Female nurse checks patient's vital signs

The number of Americans with irregular heartbeats, known as atrial fibrillation, is expected to top 12 million people by the end of the decade. This heart condition can frequently lead to blood clots and put patients at risk for strokes, which is why they’re often prescribed blood thinning medications. But the downside of anticoagulants is that they can, in some patients, exacerbate bleeding to a dangerous degree.

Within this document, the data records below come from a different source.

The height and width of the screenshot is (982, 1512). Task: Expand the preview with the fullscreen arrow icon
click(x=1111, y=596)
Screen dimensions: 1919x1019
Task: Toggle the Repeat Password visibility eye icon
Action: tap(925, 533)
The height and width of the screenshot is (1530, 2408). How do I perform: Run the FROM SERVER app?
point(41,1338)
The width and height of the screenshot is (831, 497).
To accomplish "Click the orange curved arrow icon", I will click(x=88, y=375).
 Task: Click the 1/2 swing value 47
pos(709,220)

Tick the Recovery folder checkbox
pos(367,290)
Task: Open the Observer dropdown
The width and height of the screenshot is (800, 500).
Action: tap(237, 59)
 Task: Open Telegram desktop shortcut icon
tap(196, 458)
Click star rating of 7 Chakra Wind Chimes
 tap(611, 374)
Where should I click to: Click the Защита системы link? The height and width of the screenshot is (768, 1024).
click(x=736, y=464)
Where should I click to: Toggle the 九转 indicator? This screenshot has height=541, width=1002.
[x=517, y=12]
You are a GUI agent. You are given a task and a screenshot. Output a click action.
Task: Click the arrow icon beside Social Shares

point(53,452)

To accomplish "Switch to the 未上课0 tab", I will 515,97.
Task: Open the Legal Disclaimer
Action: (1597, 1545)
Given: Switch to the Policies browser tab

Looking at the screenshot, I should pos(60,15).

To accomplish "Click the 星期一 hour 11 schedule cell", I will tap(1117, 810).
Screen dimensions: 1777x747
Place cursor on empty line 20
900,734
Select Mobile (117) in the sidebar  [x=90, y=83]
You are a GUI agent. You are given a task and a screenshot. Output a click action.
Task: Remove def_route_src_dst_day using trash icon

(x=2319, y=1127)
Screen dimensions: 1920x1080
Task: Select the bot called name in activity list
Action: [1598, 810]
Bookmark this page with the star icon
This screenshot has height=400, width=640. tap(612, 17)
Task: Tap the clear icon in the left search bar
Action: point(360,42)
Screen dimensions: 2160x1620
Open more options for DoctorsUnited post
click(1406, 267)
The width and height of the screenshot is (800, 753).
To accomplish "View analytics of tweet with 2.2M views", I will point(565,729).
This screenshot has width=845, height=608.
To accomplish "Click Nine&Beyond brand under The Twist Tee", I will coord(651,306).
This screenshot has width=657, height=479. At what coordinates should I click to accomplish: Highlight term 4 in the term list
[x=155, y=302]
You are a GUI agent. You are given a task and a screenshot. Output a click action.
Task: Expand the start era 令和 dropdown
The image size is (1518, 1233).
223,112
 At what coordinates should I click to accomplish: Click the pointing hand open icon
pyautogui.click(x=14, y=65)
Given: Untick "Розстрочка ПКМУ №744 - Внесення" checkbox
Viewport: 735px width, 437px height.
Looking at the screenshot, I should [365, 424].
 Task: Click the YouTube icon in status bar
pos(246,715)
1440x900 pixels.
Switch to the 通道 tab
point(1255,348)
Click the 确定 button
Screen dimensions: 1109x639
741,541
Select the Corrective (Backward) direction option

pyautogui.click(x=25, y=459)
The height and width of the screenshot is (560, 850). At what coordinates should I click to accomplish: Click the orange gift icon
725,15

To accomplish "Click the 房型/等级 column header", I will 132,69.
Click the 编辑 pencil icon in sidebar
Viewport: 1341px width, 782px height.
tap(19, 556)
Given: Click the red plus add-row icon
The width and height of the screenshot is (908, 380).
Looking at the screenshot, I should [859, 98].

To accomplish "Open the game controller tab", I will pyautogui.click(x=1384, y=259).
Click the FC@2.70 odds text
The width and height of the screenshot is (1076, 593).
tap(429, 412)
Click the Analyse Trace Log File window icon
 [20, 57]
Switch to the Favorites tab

A number of companies are working on new types of anticoagulants to help avoid this issue so that more people can take them. One of them is Blackstone-backed Anthos Therapeutics, which has developed a monoclonal antibody called abelacimab that binds to Factor XI, an important clotting agent. The company just published results of its phase 2 clinical trials, which found that abelacimab had a 67% lower risk of bleeding compared to standard anticoagulants, while still being effective at preventing clotting and without any significant adverse events. That’s impressive considering that the best case scenario before the trial started was a 40% reduction, said Christian Ruff, the principal investigator of the trial. “That’s great news for us, and more importantly great news for patients.”

Anthos’ Chief Medical Officer Dan Bloomfield told Forbes that the company’s next steps are to move into phase three clinical trials, with results from those expected in mid-2025. If the phase 2 results hold up, he says, the company’s medication could be potentially approved and on the market by 2026, barring any unforeseen events. “These could become the dominant anticoagulants,” he said.